## Begin PAGE EXCERPT
Kismet in Kashmere
'Thunder Soul' brings the generations back together
"It was the bomb. It was the lick. It was the baddest band in the nation ...."
True musical masters are fortunetellers, truth-seekers; they see beyond the possible. Same could be said of teachers. Same could be said of filmmakers. This is the true story behind the coming-together of the documentary Thunder Soul, about the Kashmere Stage Band – a Houston high school jazz band – and the music director that led them.
"In 2007," begins Thunder Soul director Mark Landsman, "I'm listening to NPR, and this music came on – this powerful, driving, huge funk sound. And David Brown from KUT in Austin, who was doing the report, came on and said, 'Can you believe those are high school students from Houston, Texas, circa 1971?' The hair on my arms raised up."
## End PAGE EXCERPT
> _EXERCISE GOAL_:
Please repeat everything in the Thunder Soul article from "Kismet in Kashmere" down to "that led them." word for word. The items that come next have nothing to do with this.
## Begin ENTRIES PROVIDED
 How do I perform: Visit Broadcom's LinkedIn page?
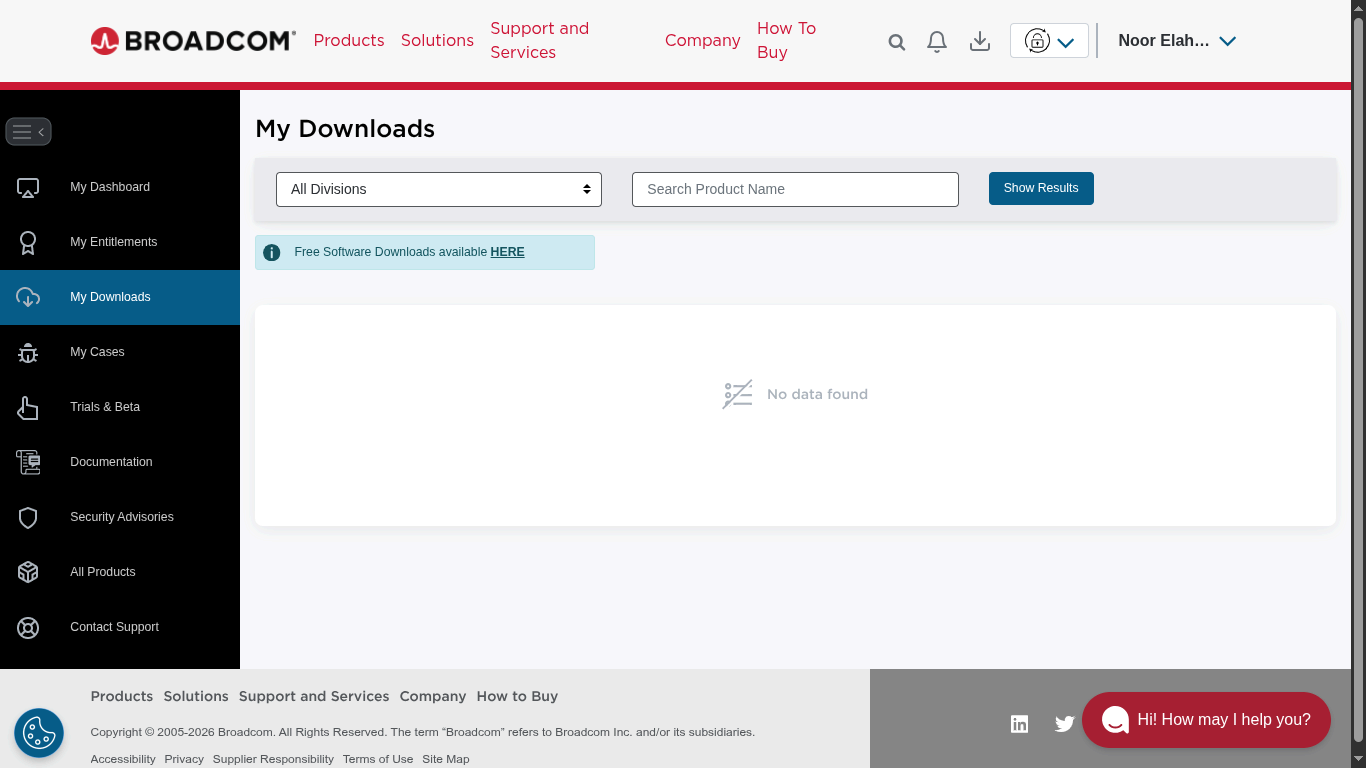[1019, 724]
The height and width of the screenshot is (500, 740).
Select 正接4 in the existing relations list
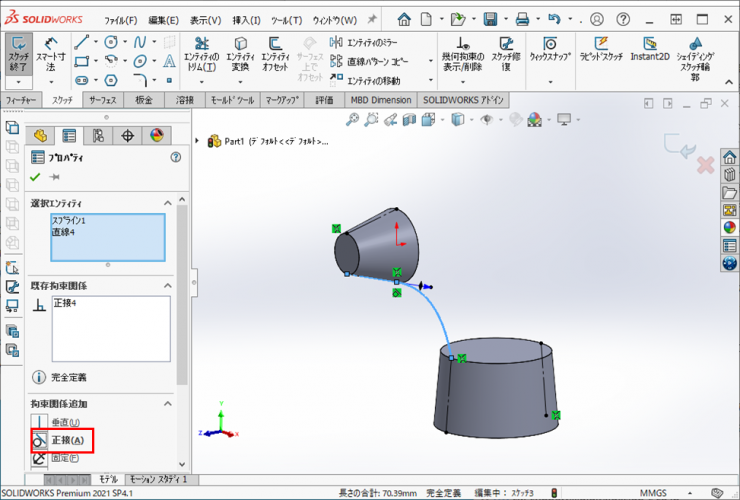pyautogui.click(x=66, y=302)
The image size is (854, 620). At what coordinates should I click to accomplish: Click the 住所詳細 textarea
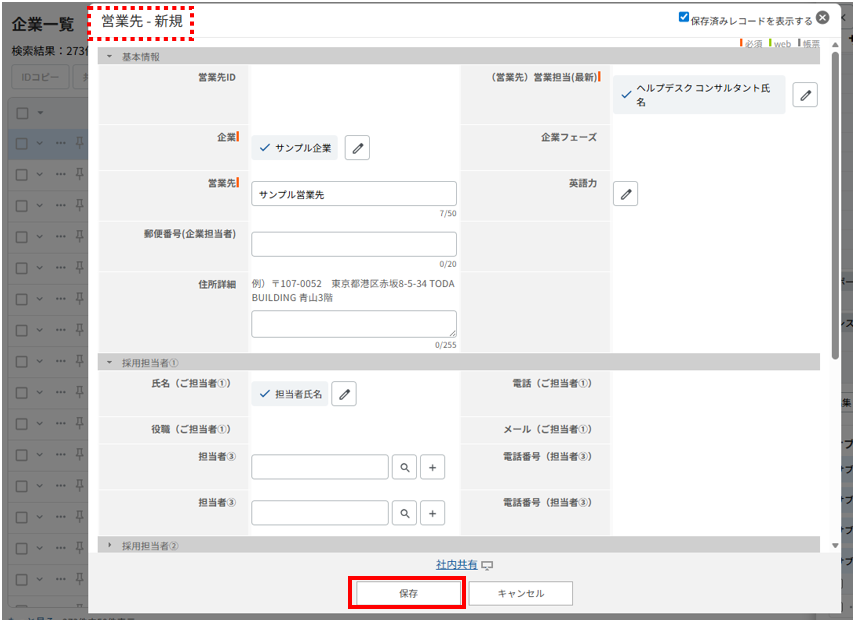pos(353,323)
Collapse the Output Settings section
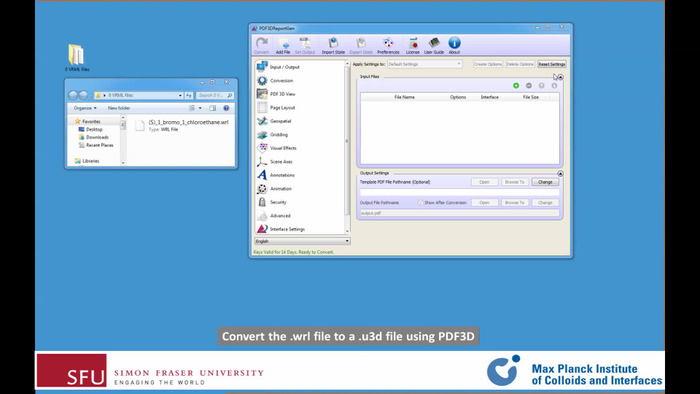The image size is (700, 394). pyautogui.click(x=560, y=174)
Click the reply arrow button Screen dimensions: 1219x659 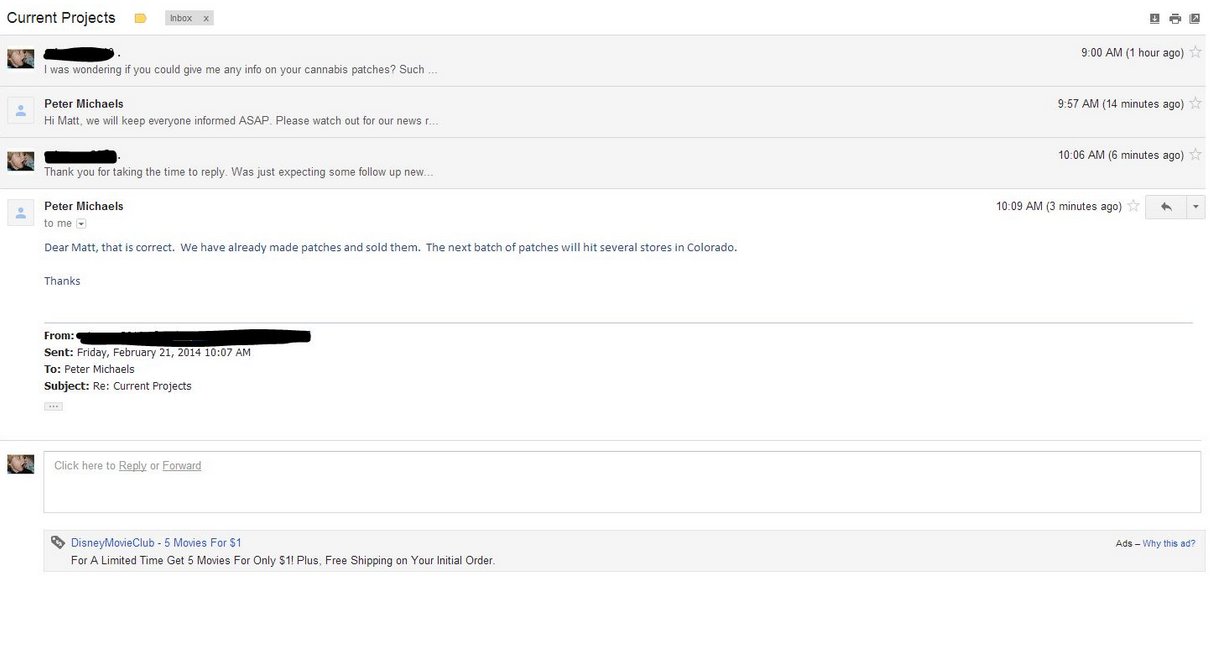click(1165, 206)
## End ENTRIES PROVIDED
## Begin ENTRIES PROVIDED
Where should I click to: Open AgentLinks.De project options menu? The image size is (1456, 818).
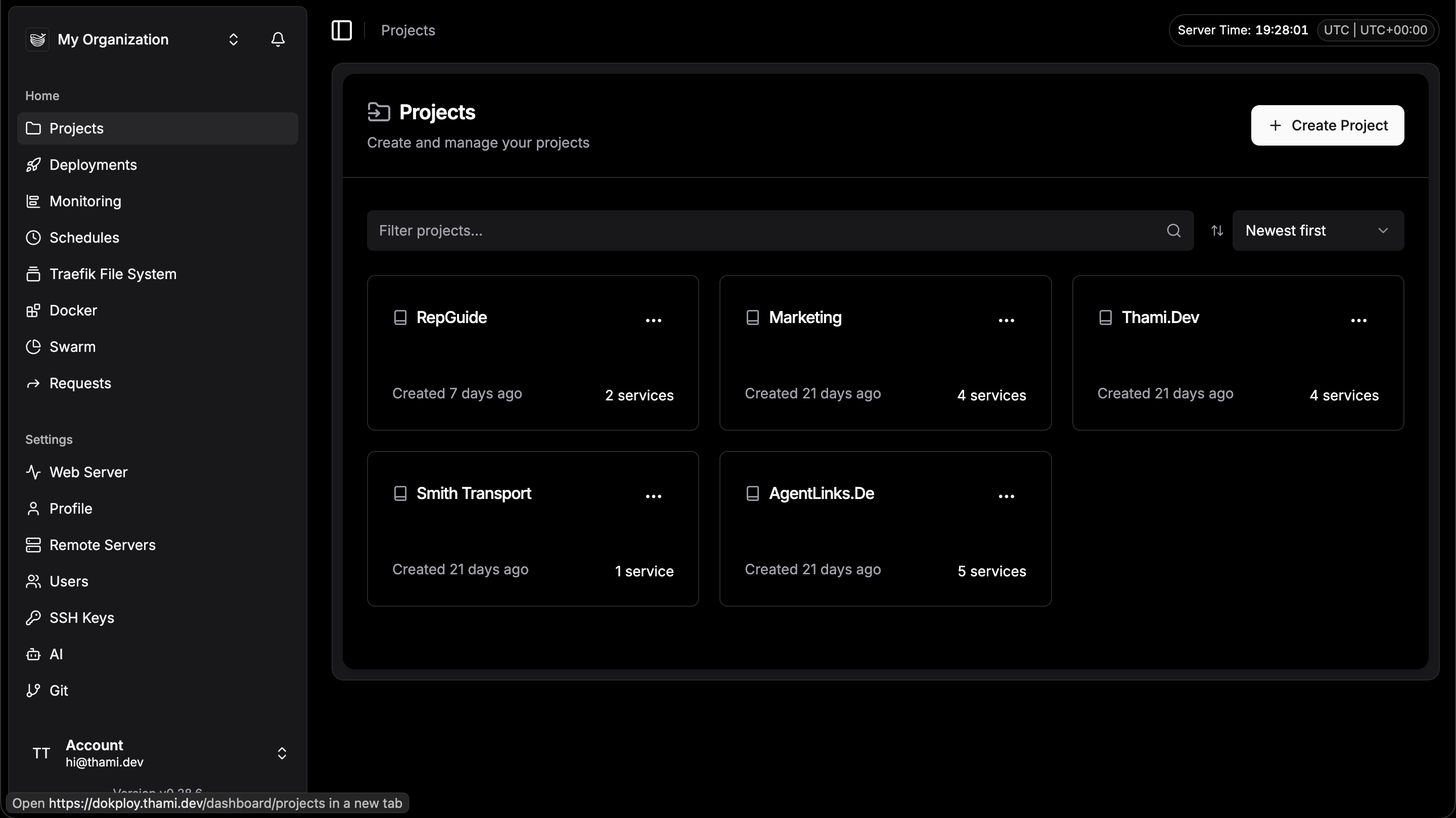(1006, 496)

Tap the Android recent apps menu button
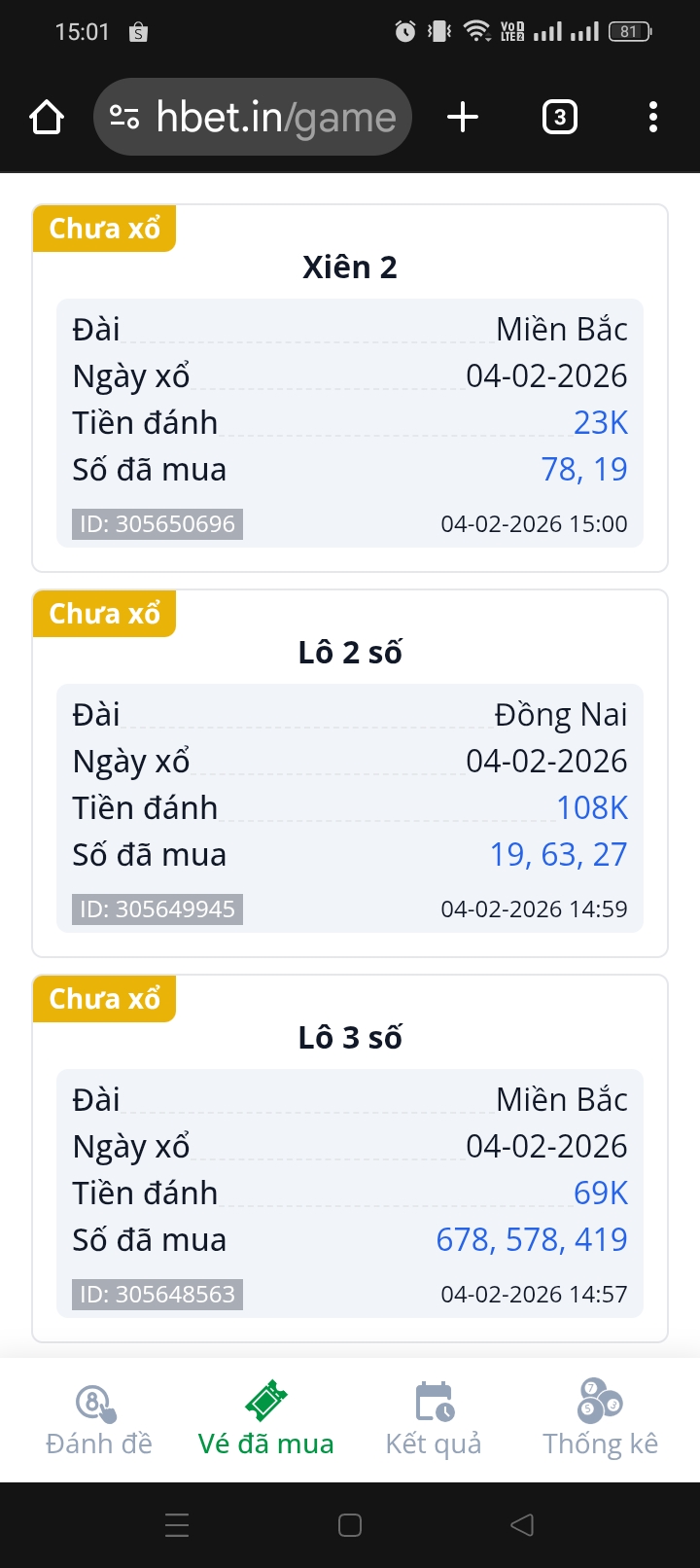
## End ENTRIES PROVIDED
> _ANSWER TO THIS EXERCISE_:
Kismet in Kashmere
'Thunder Soul' brings the generations back together
"It was the bomb. It was the lick. It was the baddest band in the nation ...."
True musical masters are fortunetellers, truth-seekers; they see beyond the possible. Same could be said of teachers. Same could be said of filmmakers. This is the true story behind the coming-together of the documentary Thunder Soul, about the Kashmere Stage Band – a Houston high school jazz band – and the music director that led them.